Following the Early Tender Time, an additional $6,183,000 in
aggregate principal amount of 3.375% Notes subject to the Tender
Offers were validly tendered and not validly withdrawn prior to the
Expiration Time. The Company expects it will accept for purchase
all such 3.375% Notes validly tendered and not validly withdrawn
prior to the Expiration Time (in addition to the $920,811,000
aggregate principal amount of the Notes validly tendered and not
validly withdrawn at or prior to the Early Tender Time, previously
accepted for purchase). As previously announced, the consideration
for each $1,000 principal amount of 3.375% Notes validly tendered
after the Early Tender Time and any Consents that have been validly
delivered and accepted for purchase pursuant to the 3.375% Notes
Tender Offer will be $1,005.00. The Company expects that the
settlement for such 3.375% Notes will occur on March 11, 2020.
MUFG Securities Americas Inc., Citigroup Global Markets Inc. and
J.P. Morgan Securities LLC served as the Lead Dealer Managers in
connection with the Tender Offers and the Lead Solicitation Agents
in connection with the Consent Solicitation and SunTrust Robinson
Humphrey, Inc., Goldman Sachs & Co.
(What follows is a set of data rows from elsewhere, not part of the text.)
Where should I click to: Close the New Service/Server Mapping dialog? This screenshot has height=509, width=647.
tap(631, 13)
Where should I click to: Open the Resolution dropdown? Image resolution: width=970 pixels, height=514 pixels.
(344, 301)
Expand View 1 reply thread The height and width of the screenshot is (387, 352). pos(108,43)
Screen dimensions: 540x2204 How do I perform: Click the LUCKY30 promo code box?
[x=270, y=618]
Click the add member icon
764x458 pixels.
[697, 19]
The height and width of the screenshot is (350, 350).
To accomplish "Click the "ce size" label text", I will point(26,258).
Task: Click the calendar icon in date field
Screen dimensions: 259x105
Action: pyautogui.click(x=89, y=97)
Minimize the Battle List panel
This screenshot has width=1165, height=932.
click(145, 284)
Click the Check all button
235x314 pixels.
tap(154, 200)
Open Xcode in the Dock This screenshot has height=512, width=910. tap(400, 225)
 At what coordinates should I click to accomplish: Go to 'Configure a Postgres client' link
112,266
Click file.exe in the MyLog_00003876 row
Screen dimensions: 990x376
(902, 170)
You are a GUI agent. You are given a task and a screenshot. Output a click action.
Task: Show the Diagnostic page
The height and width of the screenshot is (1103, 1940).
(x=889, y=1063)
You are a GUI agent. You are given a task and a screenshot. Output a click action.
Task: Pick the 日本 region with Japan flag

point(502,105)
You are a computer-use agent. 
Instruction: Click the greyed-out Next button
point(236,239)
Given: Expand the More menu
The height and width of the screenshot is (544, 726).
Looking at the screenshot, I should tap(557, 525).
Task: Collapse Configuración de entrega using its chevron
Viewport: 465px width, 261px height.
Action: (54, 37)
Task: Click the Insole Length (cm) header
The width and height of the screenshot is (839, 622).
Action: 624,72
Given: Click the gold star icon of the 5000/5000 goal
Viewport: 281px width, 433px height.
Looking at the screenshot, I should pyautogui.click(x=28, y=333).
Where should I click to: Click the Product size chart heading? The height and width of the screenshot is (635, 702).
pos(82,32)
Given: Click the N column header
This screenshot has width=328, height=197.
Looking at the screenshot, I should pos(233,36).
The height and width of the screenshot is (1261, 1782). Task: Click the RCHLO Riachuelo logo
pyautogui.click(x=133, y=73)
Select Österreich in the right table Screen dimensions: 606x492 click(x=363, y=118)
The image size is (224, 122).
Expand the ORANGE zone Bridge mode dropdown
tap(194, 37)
LLC, Citizens Capital
Markets, Inc., RBC Capital Markets, LLC and Siebert Williams Shank
& Co., LLC served as the Co-Dealer Managers in the Tender
Offers and as the Co-Solicitation Agents in the Consent
Solicitation. Global Bondholder Services Corporation served as both
the depositary and the information agent for the Tender Offers and
the Consent Solicitation. Persons with questions regarding the
Tender Offers or the Consent Solicitation should contact MUFG
Securities Americas Inc. at (877) 744-4532 (toll-free) or (212)
405-7481 (collect); Citigroup Global Markets Inc. at (800) 558-3745
(toll-free) or (212) 723-6106 (collect); or J.P. Morgan Securities
LLC at (866) 834-4666 (toll-free) or (212) 834-8553 (collect).
Requests for copies of the Statement and other related materials
should be directed to Global Bondholder Services Corporation by
calling (banks and brokers collect) (212) 430-3774 or (all others
toll-free) (866) 470-3700 or by email at contact@gbsc-usa.com.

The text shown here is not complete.